ELISA de Competição ou bloqueio 
· Utiliza um antígeno marcado para competir com o alvo. O antígeno marcado se liga menos quando houver mais antígeno não-marcado (da amostra) e assim, a cor fica mais fraca quando houver muito do alvo na amostra. É utilizado principalmente quando o alvo possui poucos epítopos de ligação ou é muito pequeno.
· Outro método é o chamado ELISA de bloqueio ou competição, em que a presença de anticorpos em determinado soro é revelada pela competição com um anticorpo específico (mono ou policlonal) dirigido contra o antígeno. Igualmente, o resultado é dado pela adição de um conjugado, porém a coloração aparecerá nos orifícios onde não havia anticorpos.

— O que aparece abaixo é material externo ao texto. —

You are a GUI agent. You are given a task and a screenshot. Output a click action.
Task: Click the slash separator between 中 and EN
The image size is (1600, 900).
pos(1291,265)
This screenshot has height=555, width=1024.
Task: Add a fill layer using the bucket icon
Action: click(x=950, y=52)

A seguir, temos um modelo de teste de ELISA de bloqueio, desenvolvido por nós e utilizado amplamente em nosso laboratório para o diagnóstico de anticorpos contra herpesvírus bovinos.
1 – Sensibilizar as placas de ELISA com o antígeno, previamente diluído (no nosso exemplo, diluído a 1/200, correspondente à diluição considerada ótima em titulações anteriores), em tampão carbonato (vide fórmulas no final), 100 ul por orifício, e incubar overnight a 4 oC. Isto permitirá a ligação do antígeno à placa.
2- No dia seguinte, remover a solução de antígeno e lavar a placa 3 vezes com líquido de lavagem de ELISA (PBS-T20), em volume de 100 ul por orifício.
3- A placa pode então ser armazenada para uso posterior (em sacos plásticos fechados a – 20 oC, ou utilizada imediatamente.
4- Acrescentar os soros a testar em uma diluição previamente determinada ( ½ em nosso exemplo), preparada em líquido de lavagem, em volumes de 100 ul/orifício. Incubar por uma hora a 37 oC. 
5- Remover a diluição dos soros e lavar três vezes com líquido de lavagem.
6- Acrescentar 100 ml por orifício de uma diluição apropriada do anticorpo monoclonal (1:1000 em nosso exemplo), preparada em líquido de lavagem. Incubar por uma hora a 37 oC.
7 - Remover o anticorpo monoclonal e lavar três vezes com líquido de lavagem.
8- Acrescentar 100 ml por orifício de uma diluição apropriada do conjugado (anti- IgG de camundongos; 1:1000 em nosso exemplo), preparada em líquido de lavagem. Incubar por uma hora a 37 oC.
9- Remover a diluição de conjugado e lavar três vezes com líquido de lavagem.
10- Acrescentar 100 ml por orifício de uma solução de OPD (ortofenilenodiamina) preparada em tampão citrato-fosfato acrescentado de 0,001% de H2O2. Incubar por 15 minutos a 37 oC.
11- A reação é interrompida pela adição de 50 ml por orifício de uma solução de H2SO4 2M.
12- Os resultados são obtidos com base na leitura da densidade ótica (D.O.) em espectrofotômetro com filtro de 492 nm.